Лион стоит внимания, признается он, скрепя сердце; однако замечает: “Город изрядный, коего жители по уши в нечистоте”. Грязь во Франции, несомненно, была в то время обильная, особенно в старинных городах с их узкими улицами, несовершенством городского хозяйства и полиции; но у русского человека для такой взыскательности не было оснований. Фонвизин везде говорит о недостатке чистоты в таком тоне, как будто преимущество наше в этом отношении неизмеримо. Между тем даже Вигелъ спустя полвека свидетельствует в своих записках: “Опрятность есть одно из малого числа(!) благодеяний, которыми, по мнению моему, Западу мы обязаны”.

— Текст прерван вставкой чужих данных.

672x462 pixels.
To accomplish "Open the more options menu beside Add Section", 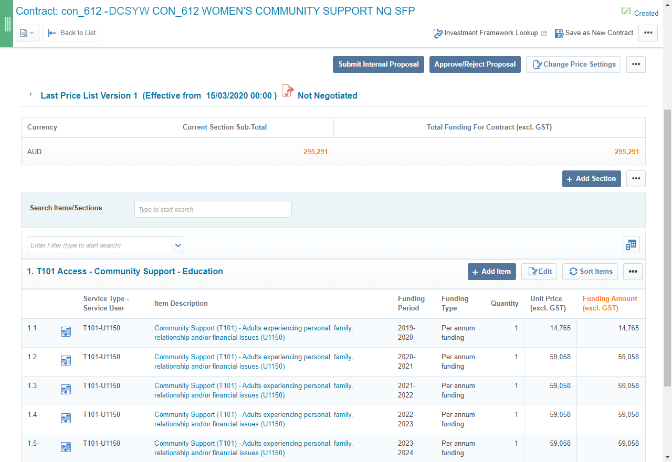I will pyautogui.click(x=636, y=179).
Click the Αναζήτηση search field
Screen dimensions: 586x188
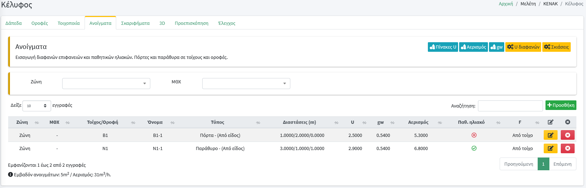510,106
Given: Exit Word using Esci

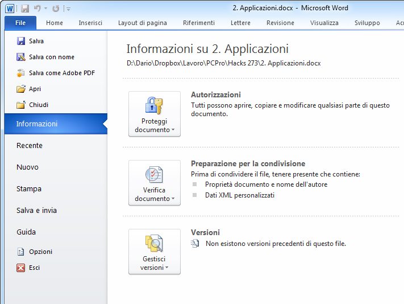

Впрочем, и автор писем раз нечаянно обмолвился, описывая собрание штатов в бюргерской зале старинного дома.
“Здание это называется Gouvernements, похоже, следовательно, на нашу губернскую управу, но именем — не вещию; ибо в здешнюю можно войти честному человеку, по крайней мере, без оскорбления своих телесных чувств”.
Читая у Фонвизина описание зданий, древностей, промышленности, театра и прочих чудес Лиона, трудно понять крутой поворот в его речах: “Господа вояжеры лгут бессовестно, описывая Францию земным раем”. Он с женой того мнения, что в Петербурге несравненно лучше. Спору нет, да и народная мудрость гласит: “В гостях хорошо — дома лучше”, но Фонвизин точно с ожесточением прибавляет: “Мы не видали еще Парижа, но если и в нем так же ошибемся, как в провинциях французских, то в другой раз во Францию не поеду”. Это становится понятным, только если предположить, что для Фонвизина привычки широкой и ленивой русской жизни были гораздо дороже всего того, что было достойно внимания, удивления и изучения в Европе. А между тем послушаем, как говорит он о том же Лионе.
“В окружности города превысокие горы, на которых построены великолепные монастыри, загородные дома с садами и виноградниками. Как за городом, так и в городе все церкви и монастыри украшены картинами величайших мастеров. Мы везде были и часто видели то, чего, не видав глазами, нельзя постигнуть воображением. Я не знаток живописи, но по получасу стаивал у картины, чтобы на нее наглядеться”.
Можно было бы заподозрить, что эти восторги взяты напрокат у других авторов, как это обнаружено уже в письмах его из Италии, но мы находим подтверждение искренности в следующих словах письма:
“Каждое утро с рассвета до обеда, а потом до спектакля мы упражнены осмотрением города, а потом ходили в театр, который после парижского во Франции лучший”.
Монпелъе — старинный городок, с улицами даже более узкими, чем в Лионе, но с древним университетом, основанным еще в 1180 году, и славнейшим в то время в Европе медицинским факультетом. В Монпелье — съезд государственных чинов Лангедока для суда и сбора податей. Фонвизин очень доволен Монпелье с его La place du Peyrou,[8] откуда видно Средиземное море, а при восхождении солнца — Испания, с его гуляньями и съездом богатых гостей во время созыва штатов. Он вращается в избранном кругу, состоящем из архиепископа Нарбонского, графа Перигора и др. Жена его берет уроки французского языка и музыки, а сам он изучает юриспруденцию.